* _What the exercise asks_
Skip the pictures and write out, word for word, the lines below from the one with "This screenshot has width=1294, height=719." through the one with "The height and", inclusive.

* _Available data_
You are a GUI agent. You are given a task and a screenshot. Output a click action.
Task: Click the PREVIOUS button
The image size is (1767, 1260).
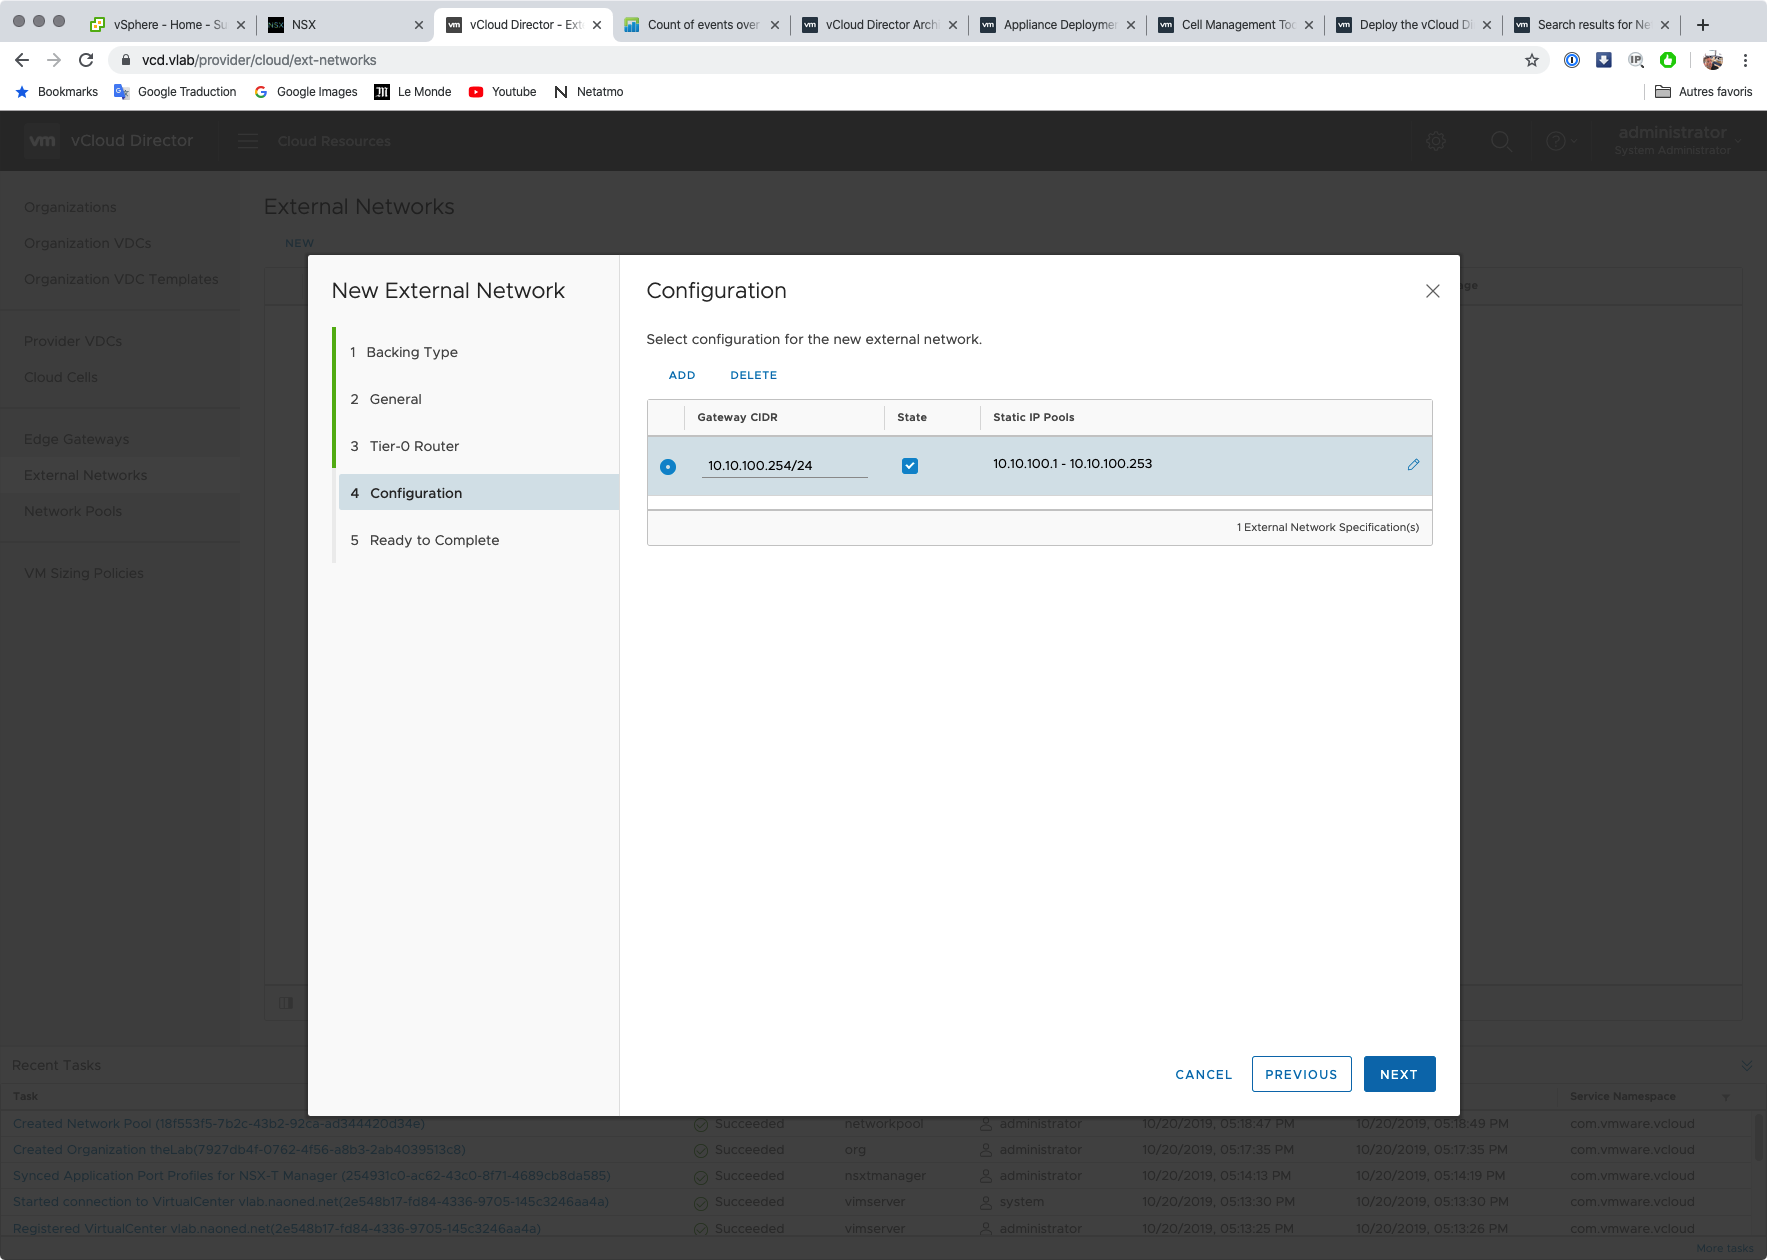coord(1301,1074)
* * *
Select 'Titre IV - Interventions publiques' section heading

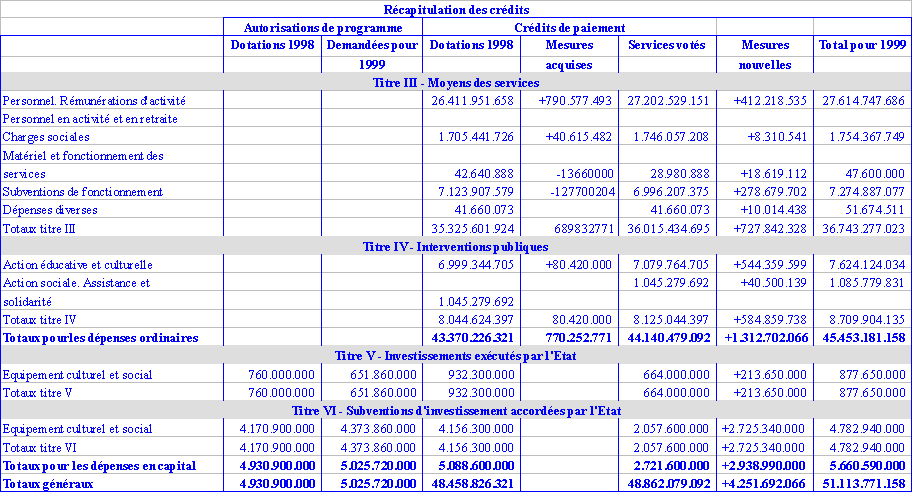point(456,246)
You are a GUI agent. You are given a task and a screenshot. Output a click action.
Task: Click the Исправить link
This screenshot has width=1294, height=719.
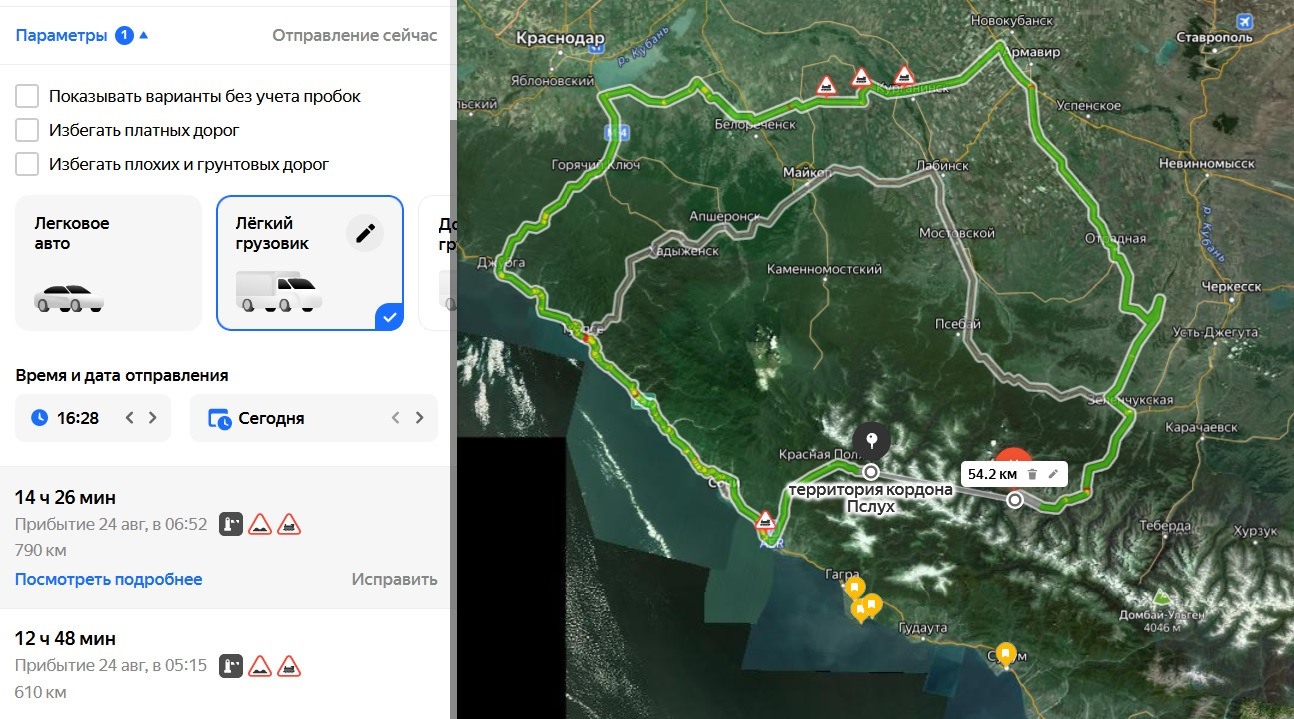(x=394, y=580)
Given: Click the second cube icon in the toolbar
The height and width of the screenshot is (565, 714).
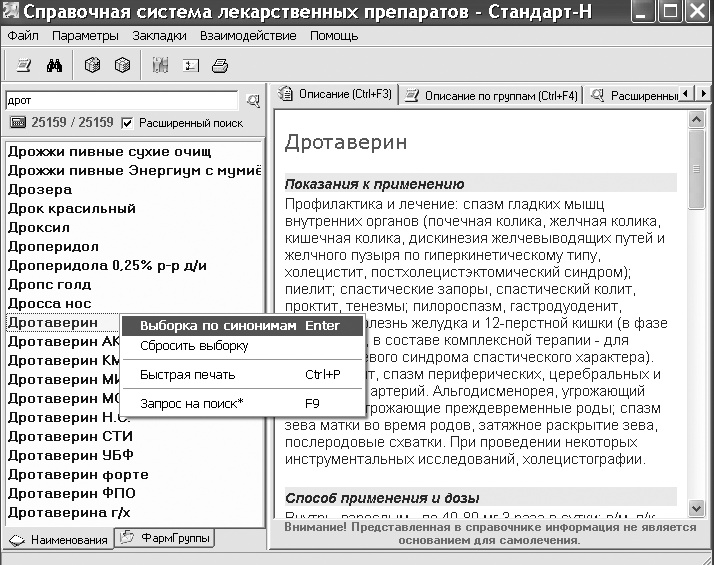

* _Reply to the exercise_
This screenshot has width=1294, height=719.
(x=394, y=580)
Given: Click the second cube icon in the toolbar
The height and width of the screenshot is (565, 714).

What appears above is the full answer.